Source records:
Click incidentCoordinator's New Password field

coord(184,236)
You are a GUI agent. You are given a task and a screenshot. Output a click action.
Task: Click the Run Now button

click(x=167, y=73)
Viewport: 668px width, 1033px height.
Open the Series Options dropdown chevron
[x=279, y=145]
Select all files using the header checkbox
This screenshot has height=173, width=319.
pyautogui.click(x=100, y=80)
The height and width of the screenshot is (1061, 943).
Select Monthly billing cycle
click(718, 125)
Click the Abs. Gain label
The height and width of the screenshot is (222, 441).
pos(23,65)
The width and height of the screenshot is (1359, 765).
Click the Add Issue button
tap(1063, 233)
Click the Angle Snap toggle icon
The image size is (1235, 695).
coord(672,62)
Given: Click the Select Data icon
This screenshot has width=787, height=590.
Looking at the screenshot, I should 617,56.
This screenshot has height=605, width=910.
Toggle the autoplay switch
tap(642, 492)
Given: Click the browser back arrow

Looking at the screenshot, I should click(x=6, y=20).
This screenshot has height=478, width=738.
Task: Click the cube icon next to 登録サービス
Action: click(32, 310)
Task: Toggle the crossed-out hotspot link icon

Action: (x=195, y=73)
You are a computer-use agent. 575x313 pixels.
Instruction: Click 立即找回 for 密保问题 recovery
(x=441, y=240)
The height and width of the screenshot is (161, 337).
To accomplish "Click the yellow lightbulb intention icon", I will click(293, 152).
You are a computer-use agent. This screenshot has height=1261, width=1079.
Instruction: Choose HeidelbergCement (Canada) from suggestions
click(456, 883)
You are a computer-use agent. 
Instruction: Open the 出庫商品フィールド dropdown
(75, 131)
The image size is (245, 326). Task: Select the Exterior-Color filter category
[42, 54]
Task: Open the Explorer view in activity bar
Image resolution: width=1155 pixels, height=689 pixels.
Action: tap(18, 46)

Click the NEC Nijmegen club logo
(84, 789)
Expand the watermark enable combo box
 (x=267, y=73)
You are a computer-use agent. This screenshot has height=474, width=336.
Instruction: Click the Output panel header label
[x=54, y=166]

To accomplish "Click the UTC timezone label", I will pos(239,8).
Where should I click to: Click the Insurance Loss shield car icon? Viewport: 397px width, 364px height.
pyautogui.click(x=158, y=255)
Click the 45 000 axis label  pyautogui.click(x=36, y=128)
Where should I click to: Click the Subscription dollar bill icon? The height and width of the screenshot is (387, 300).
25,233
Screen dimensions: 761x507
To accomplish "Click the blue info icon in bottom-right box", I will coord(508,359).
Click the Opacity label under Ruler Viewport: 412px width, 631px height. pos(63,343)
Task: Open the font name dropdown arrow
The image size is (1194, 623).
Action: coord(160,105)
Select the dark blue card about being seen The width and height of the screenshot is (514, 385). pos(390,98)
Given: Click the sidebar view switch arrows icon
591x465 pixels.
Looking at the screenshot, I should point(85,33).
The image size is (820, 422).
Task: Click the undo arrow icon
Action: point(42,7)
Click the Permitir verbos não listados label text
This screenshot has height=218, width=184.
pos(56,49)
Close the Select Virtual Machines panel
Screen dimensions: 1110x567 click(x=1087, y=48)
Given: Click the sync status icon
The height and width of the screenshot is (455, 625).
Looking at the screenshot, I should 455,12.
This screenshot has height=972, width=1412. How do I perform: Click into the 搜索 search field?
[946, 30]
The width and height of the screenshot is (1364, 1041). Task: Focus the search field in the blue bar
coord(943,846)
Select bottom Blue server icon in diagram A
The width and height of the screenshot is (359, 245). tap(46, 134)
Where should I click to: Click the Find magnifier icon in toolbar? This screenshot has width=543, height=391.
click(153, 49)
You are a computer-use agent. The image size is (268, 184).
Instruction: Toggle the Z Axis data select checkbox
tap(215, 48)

What you should do: From the records above, print exactly the lines that run from the line with "Where should I click to: Click the Insurance" to the line with "Given: Click the sidebar", inclusive.

Output for this exercise:
Where should I click to: Click the Insurance Loss shield car icon? Viewport: 397px width, 364px height.
pyautogui.click(x=158, y=255)
Click the 45 000 axis label  pyautogui.click(x=36, y=128)
Where should I click to: Click the Subscription dollar bill icon? The height and width of the screenshot is (387, 300).
25,233
Screen dimensions: 761x507
To accomplish "Click the blue info icon in bottom-right box", I will coord(508,359).
Click the Opacity label under Ruler Viewport: 412px width, 631px height. pos(63,343)
Task: Open the font name dropdown arrow
The image size is (1194, 623).
Action: coord(160,105)
Select the dark blue card about being seen The width and height of the screenshot is (514, 385). pos(390,98)
Given: Click the sidebar view switch arrows icon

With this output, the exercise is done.